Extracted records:
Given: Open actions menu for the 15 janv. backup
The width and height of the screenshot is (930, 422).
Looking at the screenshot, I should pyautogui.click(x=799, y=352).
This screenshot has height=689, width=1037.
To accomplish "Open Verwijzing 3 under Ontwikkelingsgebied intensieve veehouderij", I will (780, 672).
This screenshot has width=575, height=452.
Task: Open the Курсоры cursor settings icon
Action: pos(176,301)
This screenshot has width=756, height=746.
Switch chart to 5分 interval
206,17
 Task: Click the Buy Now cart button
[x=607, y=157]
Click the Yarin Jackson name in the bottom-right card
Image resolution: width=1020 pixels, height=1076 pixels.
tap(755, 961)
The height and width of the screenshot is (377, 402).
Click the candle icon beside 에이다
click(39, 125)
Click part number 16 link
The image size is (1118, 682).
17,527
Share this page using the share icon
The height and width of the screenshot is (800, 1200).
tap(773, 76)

> Exercise requirements:
Every record shown above should be written out again exactly.

> Result of this exercise:
Given: Open actions menu for the 15 janv. backup
The width and height of the screenshot is (930, 422).
Looking at the screenshot, I should pyautogui.click(x=799, y=352).
This screenshot has height=689, width=1037.
To accomplish "Open Verwijzing 3 under Ontwikkelingsgebied intensieve veehouderij", I will (780, 672).
This screenshot has width=575, height=452.
Task: Open the Курсоры cursor settings icon
Action: pos(176,301)
This screenshot has width=756, height=746.
Switch chart to 5分 interval
206,17
 Task: Click the Buy Now cart button
[x=607, y=157]
Click the Yarin Jackson name in the bottom-right card
Image resolution: width=1020 pixels, height=1076 pixels.
tap(755, 961)
The height and width of the screenshot is (377, 402).
Click the candle icon beside 에이다
click(39, 125)
Click part number 16 link
The image size is (1118, 682).
17,527
Share this page using the share icon
The height and width of the screenshot is (800, 1200).
tap(773, 76)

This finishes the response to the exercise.